__Exercise details__
Show each line of the records below that contains the word "size".

Target position records:
★ ★ ★

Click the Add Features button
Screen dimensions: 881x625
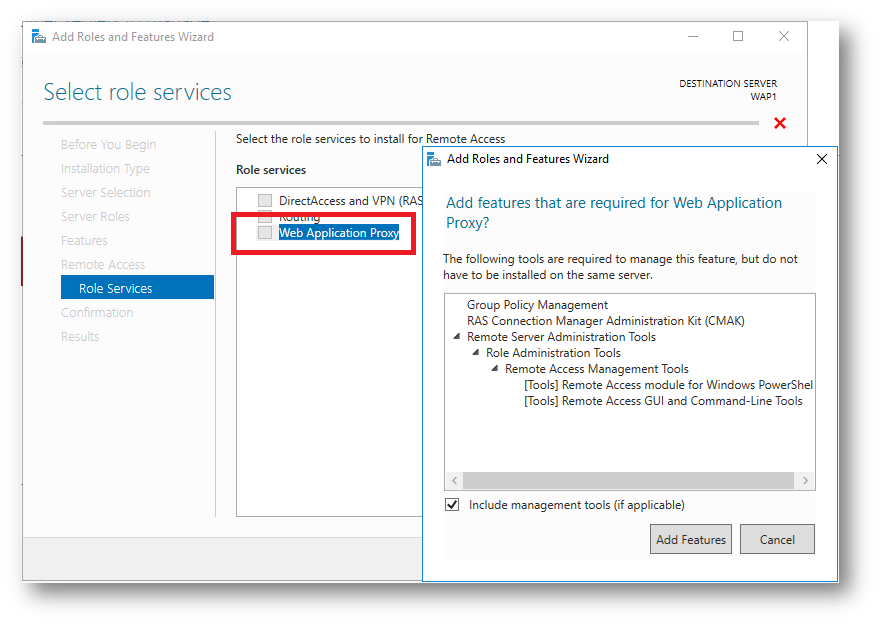pyautogui.click(x=690, y=540)
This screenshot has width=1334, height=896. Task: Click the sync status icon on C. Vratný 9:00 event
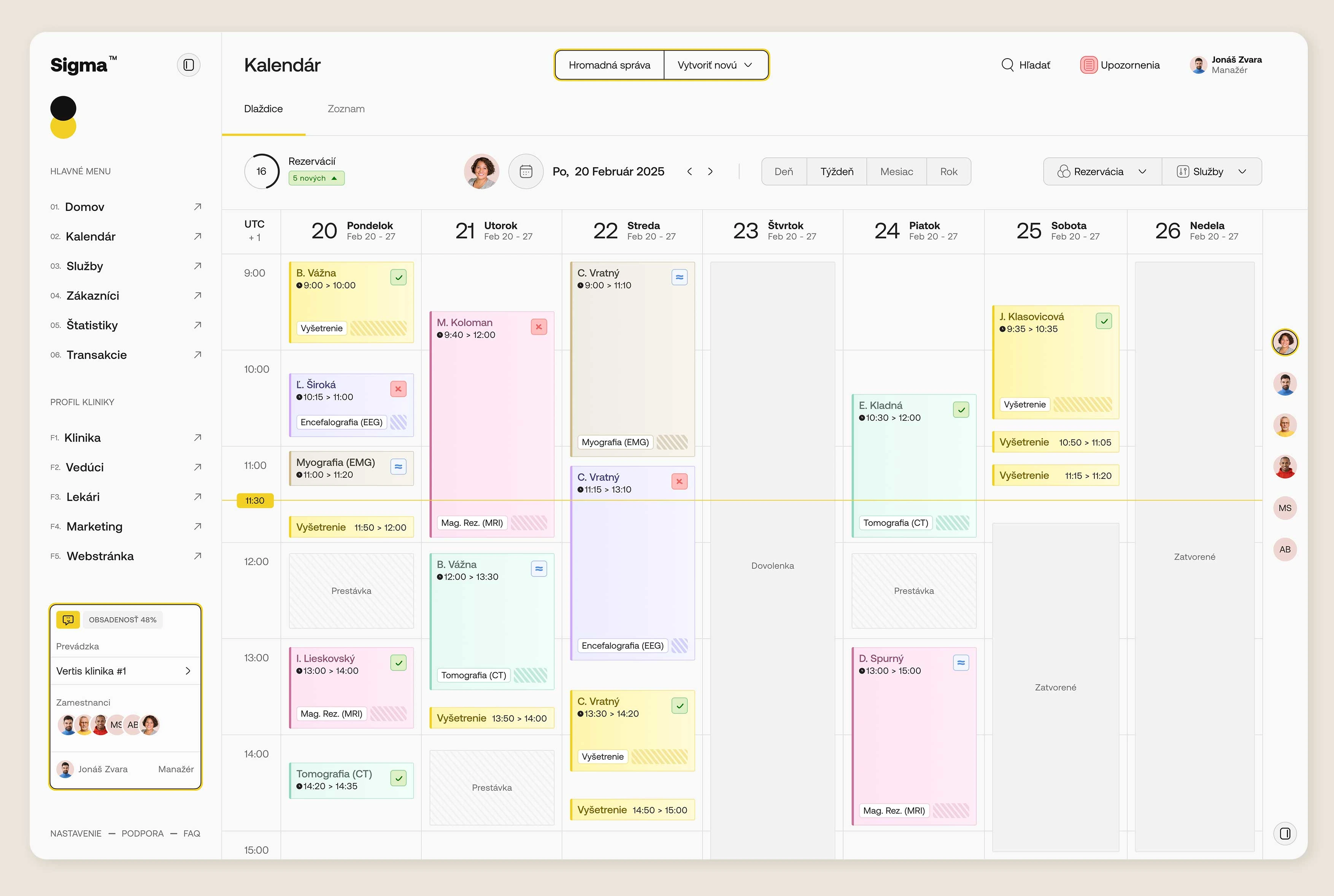tap(679, 277)
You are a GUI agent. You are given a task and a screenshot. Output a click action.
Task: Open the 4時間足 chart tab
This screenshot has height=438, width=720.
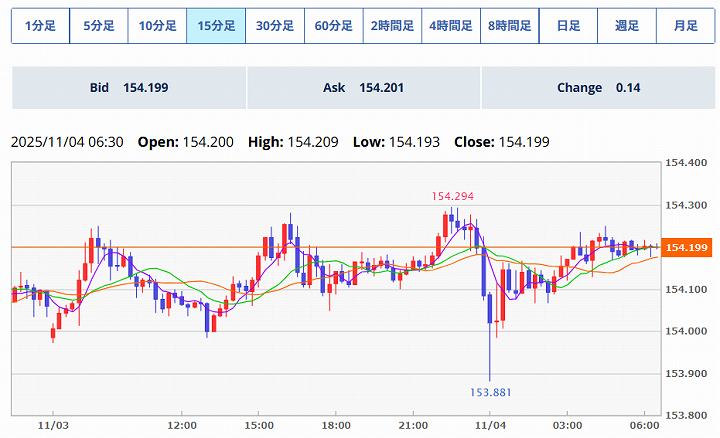click(451, 26)
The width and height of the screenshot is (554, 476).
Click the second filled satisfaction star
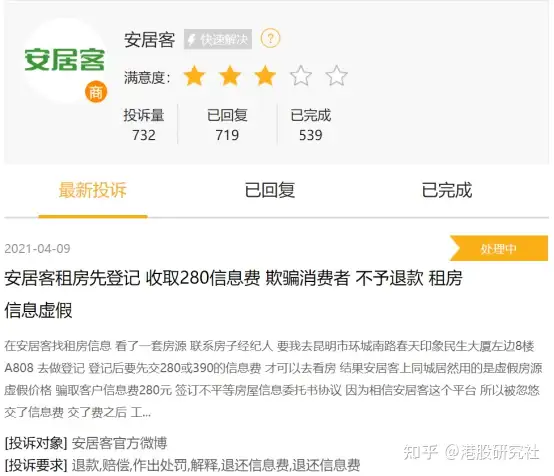point(230,76)
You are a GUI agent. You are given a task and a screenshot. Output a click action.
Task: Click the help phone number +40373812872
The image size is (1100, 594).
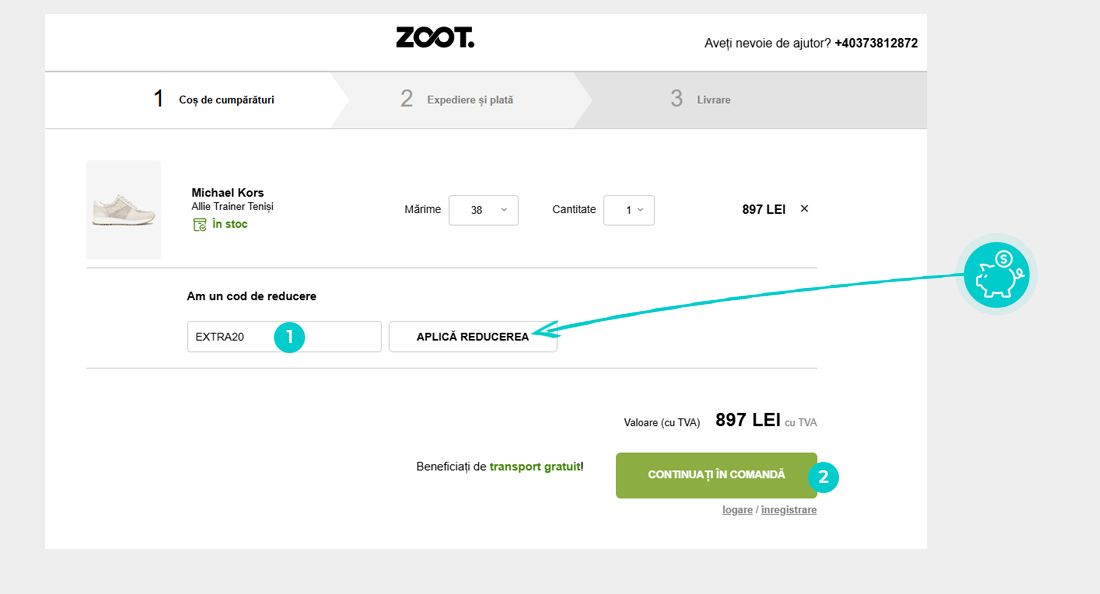click(876, 43)
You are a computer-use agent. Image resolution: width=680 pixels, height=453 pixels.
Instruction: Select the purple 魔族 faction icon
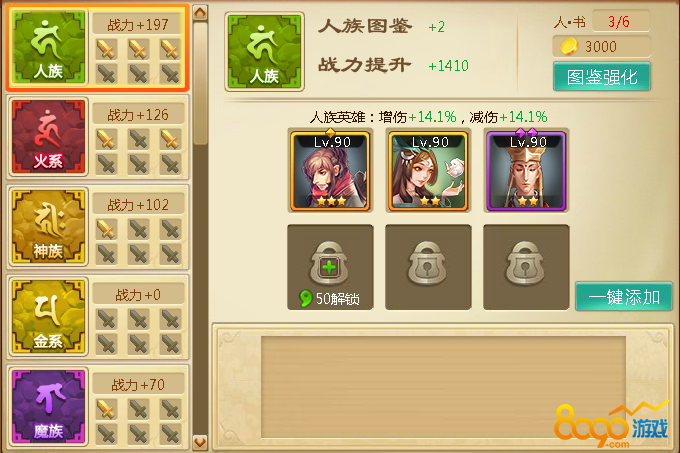point(49,407)
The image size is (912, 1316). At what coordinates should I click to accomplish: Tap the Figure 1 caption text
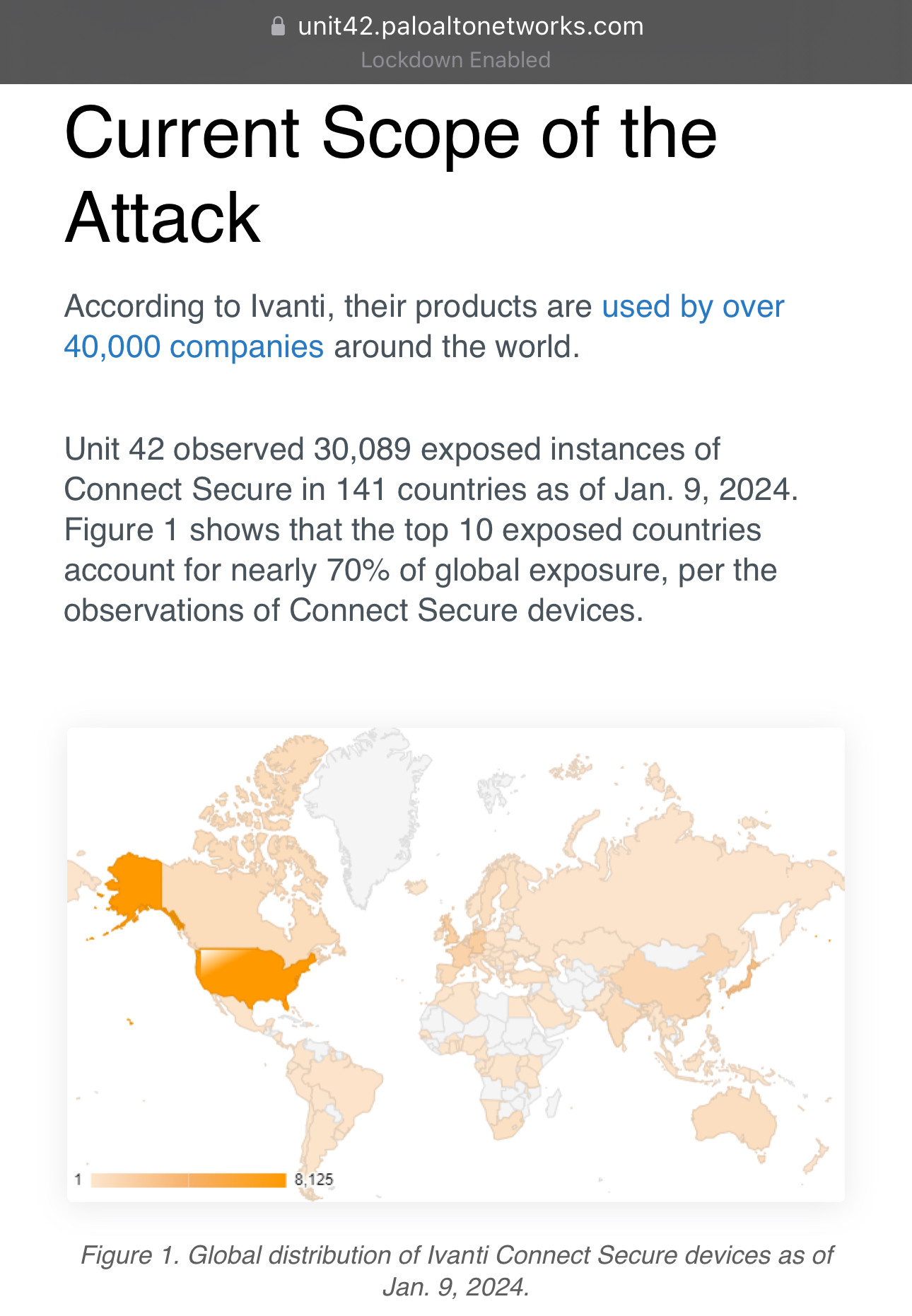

★ ★ ★

__Exercise answer__
The image size is (1100, 594).
The image size is (912, 1316). At what coordinates should I click to accomplish: Tap the Figure 1 caption text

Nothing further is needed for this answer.